One of the most universally applicable attractions of permaculture is that it is a practical set of design tools, based on directly observable effects and which can be used to create physical solutions to problems in the world.

Indeed, co-conceptualiser of permaculture Bill Mollison famously pointed out that one of the reasons permaculture is so useful is that it involves actually applying what you are saying to what you are doing: “Anyone who ever studied mankind by listening to them was self-deluded. The first thing they should have done was to answer the question, “Can they report to you correctly on their behavior?” And the answer is, “No, the poor b******s cannot.”” (1)
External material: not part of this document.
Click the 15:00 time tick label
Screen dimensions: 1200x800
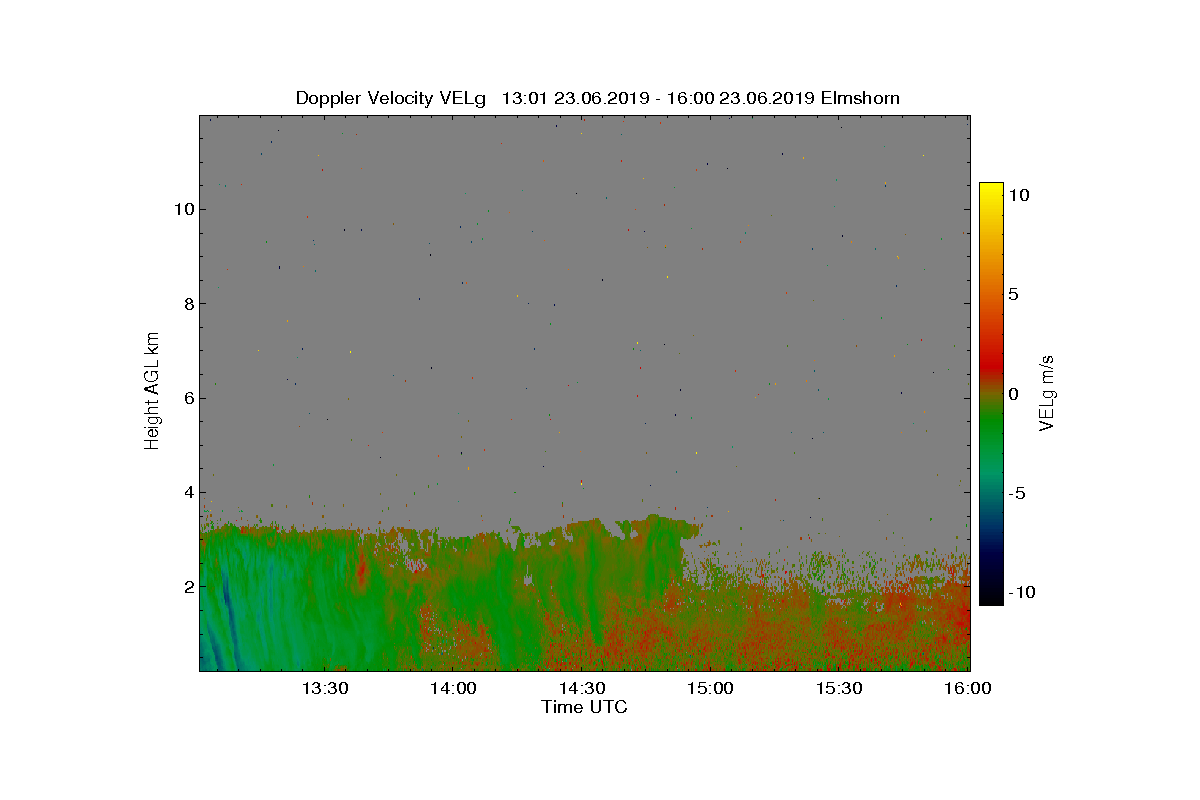point(711,688)
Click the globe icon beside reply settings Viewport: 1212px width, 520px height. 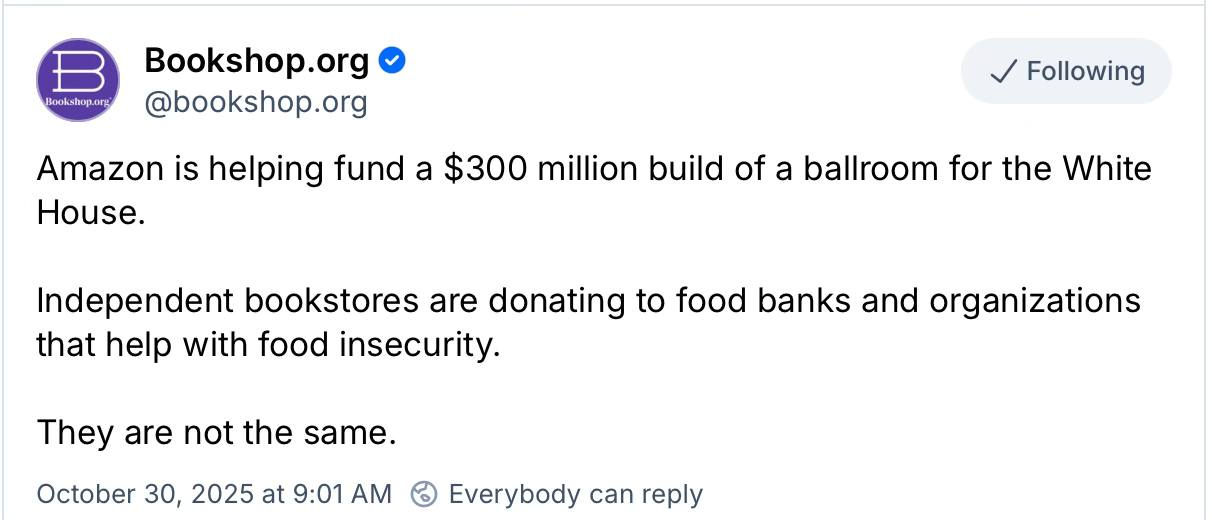click(425, 494)
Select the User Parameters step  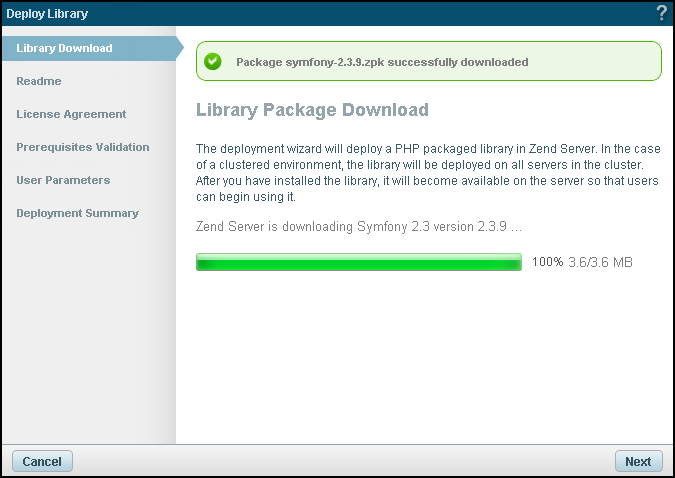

However, at the same time, there also exists a rich bibliography and filmography of Mollison’s own words and sayings. Permaculture has become, probably for the most part due to its practical application, a globally-practised set of design tools; yet the way in which these tools are communicated is through language. So, it seems pertinent to explore whether or not the language we are using is as effective as it can be, or if there are some changes we can make to maximise the ways in which permaculture can be spoken of, in relation to ourselves and the world around us.

Language and the More-Than-Human

R. Buckminster Fuller calls language “the first human technology” (2).  There are some theories that the current conception in many societies of humans as some way separate from the other aspects of our planet can be traced back to the advent of phonetic language, or language whose meaning is in the sounds but which bears no direct linkage to the physical world other than that which we conceptualise (see for example 3).

Phonetic language created abstract concepts and with them an ability to artificially extract ourselves from the physical realm and into that of ideas, so we felt distanced from, as David Abram (1996) (3) puts it, the “animate landscape”:

“Human language…arose not only as a means of attunement between persons, but between ourselves and the animate landscape…By denying that birds and other animals have their own styles of speech, by insisting that the river has no real voice and that the ground itself is mute, we stifle our direct experience…
We then wonder why we are unable to communicate even among ourselves” (3)

Bokmakierie bird - Telophorus zeylonus

Key to this is our rejection of the element of air as anything substantial or useful:

“As long as we experience the invisible depths that surround us as empty space, we will be able to deny, or repress, our thorough interdependence with the other animals, the plants, and the living land that sustains us.” (3)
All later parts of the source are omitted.